Celebración ecuménica

Introducción

Vosotros sois testigos de todas estas cosas” (Lc 24,48)

El tema de la oración por la unidad de los cristianos en este año 2010 es “Vosotros sois testigos de todas estas cosas”. Se ha sacado del capítulo 24 del Evangelio de Lucas, elemento principal de la celebración. Los cristianos de Escocia eligieron este tema para la celebración del centenario de la Conferencia de Edimburgo.

En 1910 los miembros de la asamblea de Edimburgo proponían testimoniar proféticamente que la división de los cristianos no solamente debilita la eficacia misionera, sino la naturaleza misma de la Iglesia, cuerpo de Cristo, y su misión.

En este año 2010 los cristianos de Escocia proponen proclamar este capítulo evangélico en su totalidad en las asambleas ecuménicas. Será ocasión de realzar nuestro envío como testigos del Evangelio en la predicación, en la acción de gracias, en la intercesión y en la celebración, revalorizar bien la resurrección de Cristo como fuente de la comunión eclesial, del envío en misión, del vínculo fundamental entre misión y unidad y, por lo tanto, de renovar siempre el compromiso por la unidad de los cristianos.

Es precisamente esta exigencia recíproca de la evangelización y del ecumenismo lo que estos pioneros del movimiento ecuménico en el siglo XX subrayaron en Edimburgo con tanta fe, fuerza y clarividencia.

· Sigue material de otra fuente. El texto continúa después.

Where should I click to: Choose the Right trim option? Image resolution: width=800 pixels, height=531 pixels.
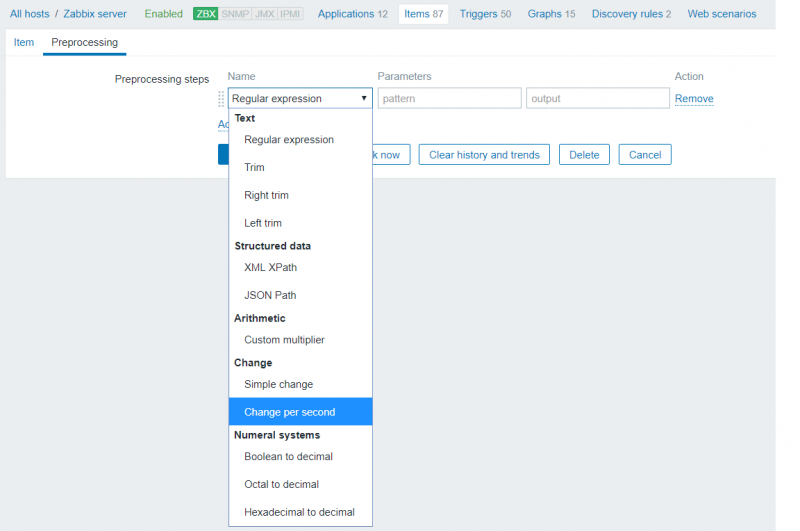(x=266, y=195)
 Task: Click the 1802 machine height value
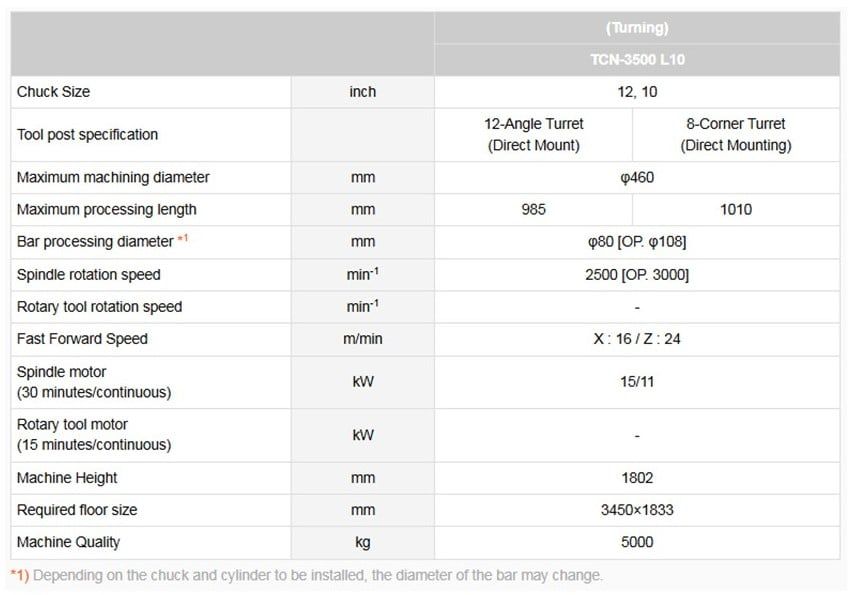pos(637,478)
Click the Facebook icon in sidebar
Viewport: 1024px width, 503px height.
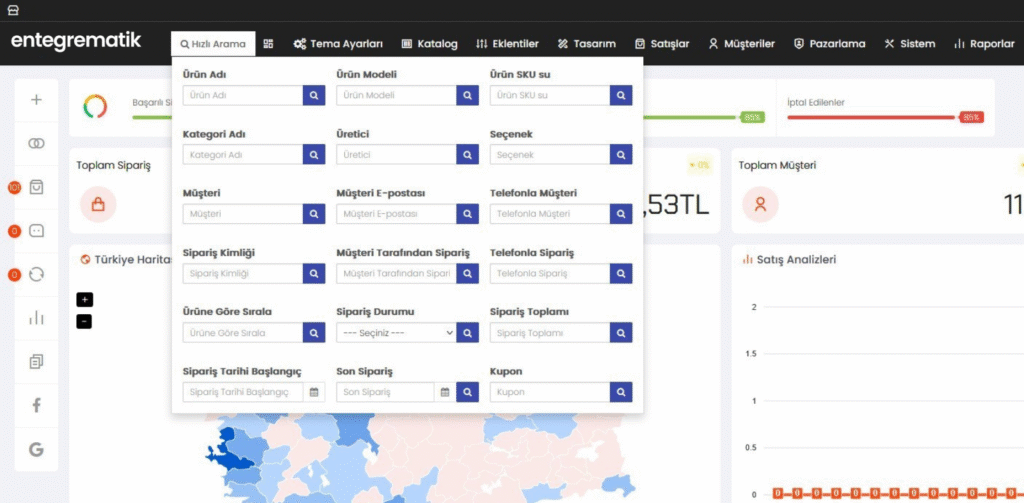[x=36, y=405]
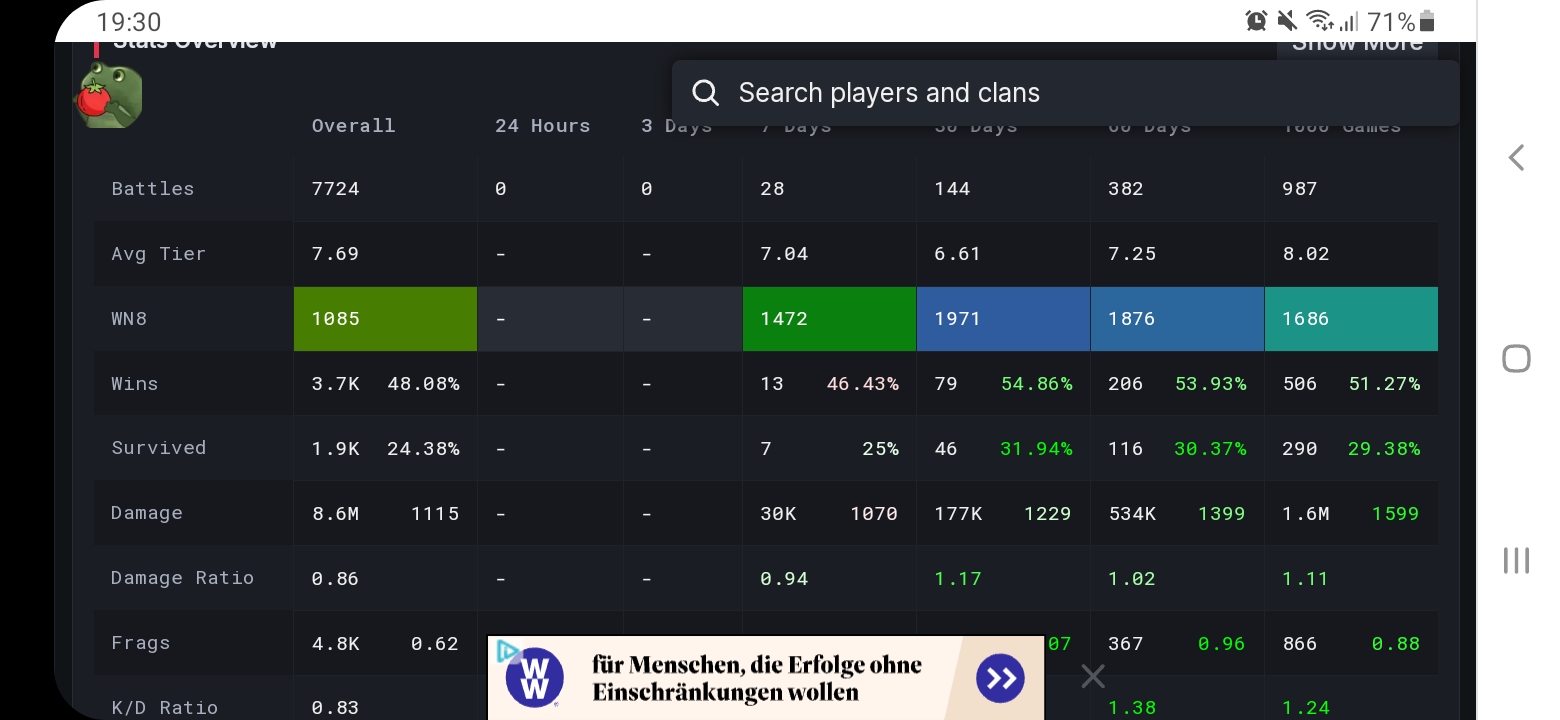1560x720 pixels.
Task: Click the Battles row label
Action: coord(152,188)
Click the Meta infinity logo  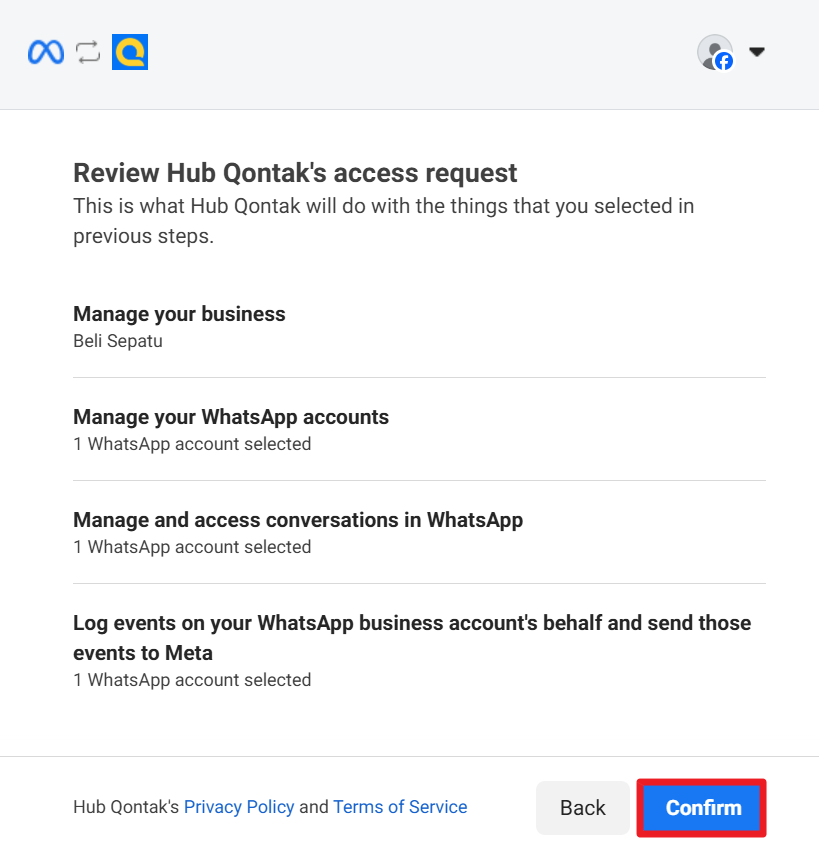coord(46,52)
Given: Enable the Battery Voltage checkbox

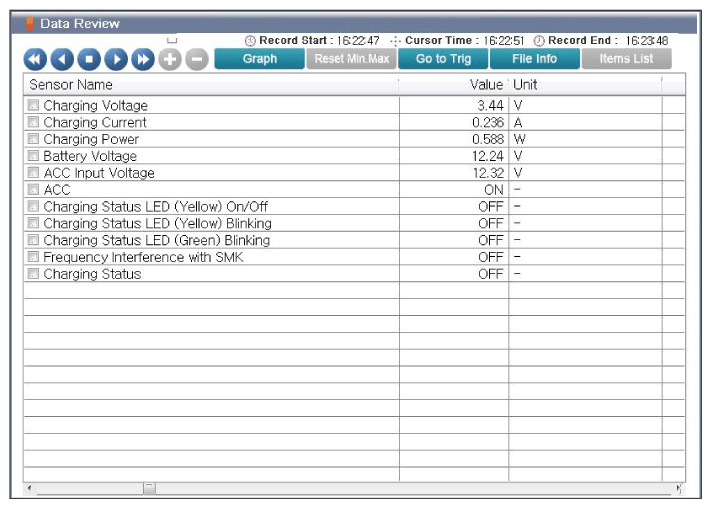Looking at the screenshot, I should [x=33, y=156].
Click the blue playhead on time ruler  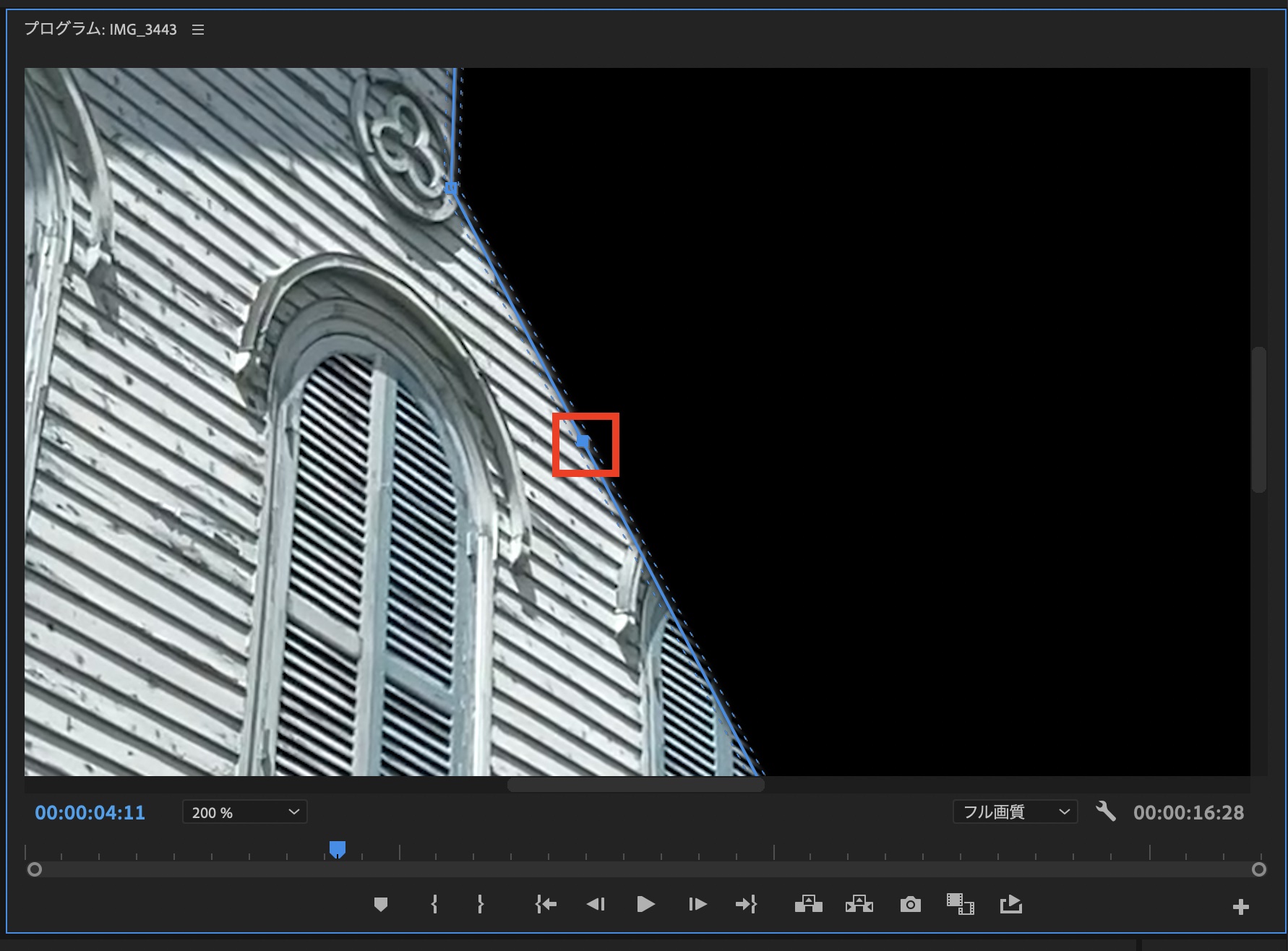338,849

El desarrollo de la celebración es intencionadamente simple. Se quiere facilitar su adaptación a las situaciones locales y permitir a los cristianos de todas las pertenencias reunirse sin dificultad en una oración común en el respeto a su diversidad. Es posible dar más amplitud a una parte o a otra. La estructura simple —reunión (I), proclamación de la Palabra de Dios (II), oración de acción de gracias vinculada a las intercesiones (III) y envío (IV)—, permite también a las asambleas dar formas más libres de culto y a la oración espontánea.